Upper Paleolithic people were specialized in group big game hunting, sometimes pursuing and driving into traps entire herds. Their nutritional needs were met, over the many thousand years when the vegetation was limited to tundra and steppe and the land was covered by ice and snow for long periods, largely by meat consumption. More sophisticated tool making methods resulted in the production of long (even over two feet), narrow and sharp flintstone splits. In a cave near Nowy Targ (East-Gravettian culture) a 30,000 years old, world's oldest boomerang was found - a crescent-shaped 70 cm long object with fine finish, made of mammoth tusk. From the same period come the bone "Mladeč blades" of the Aurignacian culture found in Wierzchowie, Kraków County.
Rydno is a complex of archeological sites along the Kamiennna River valley between Skarżysko-Kamienna and Wąchock. Several hundred Paleolithic campsites have been located there, which makes it the world's largest accumulation of such finds. They extend over a number of periods, beginning with the Mousterian (Neanderthal) culture, followed by the Hamburg culture of reindeer hunters; the Final Paleolithic is represented there by the Komornica culture named after a village in Legionowo County. The best known Late Paleolithic campsites in the area, which include some dugout huts, belonged to the people preoccupied with hematite ore mining, from which ochre pigment used for body painting was being made.
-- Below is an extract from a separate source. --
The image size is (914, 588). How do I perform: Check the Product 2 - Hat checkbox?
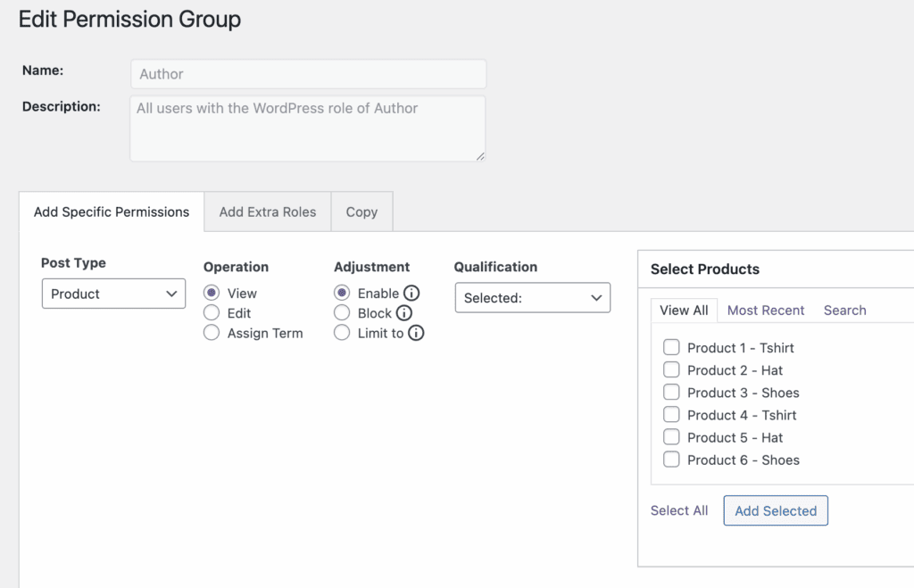tap(671, 369)
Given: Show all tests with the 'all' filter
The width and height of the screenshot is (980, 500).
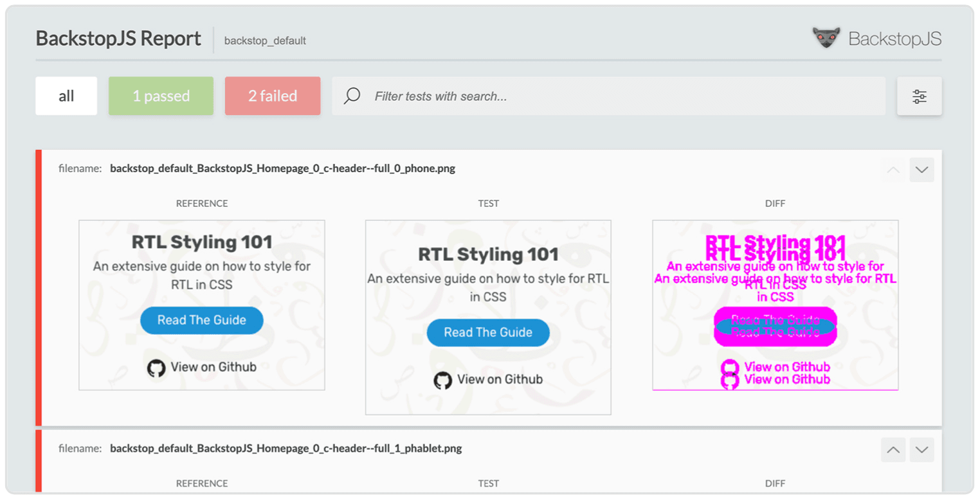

The red dye was widely traded, which is why rocks and minerals originating from distant regions of today's Poland, Slovakia and Hungary are found at Rydno. Pieces of "chocolate" flint brought into this area for processing were stored in quantities that were always the multiples of three. Because of this and other evidence it is believed that the Paleolithic people developed a counting system based on this number. A 12,600 BC Hamburg culture site with tents, camp-fire and stone meat baking devices was discovered in Olbrachcice, Wschowa County[1][5][6].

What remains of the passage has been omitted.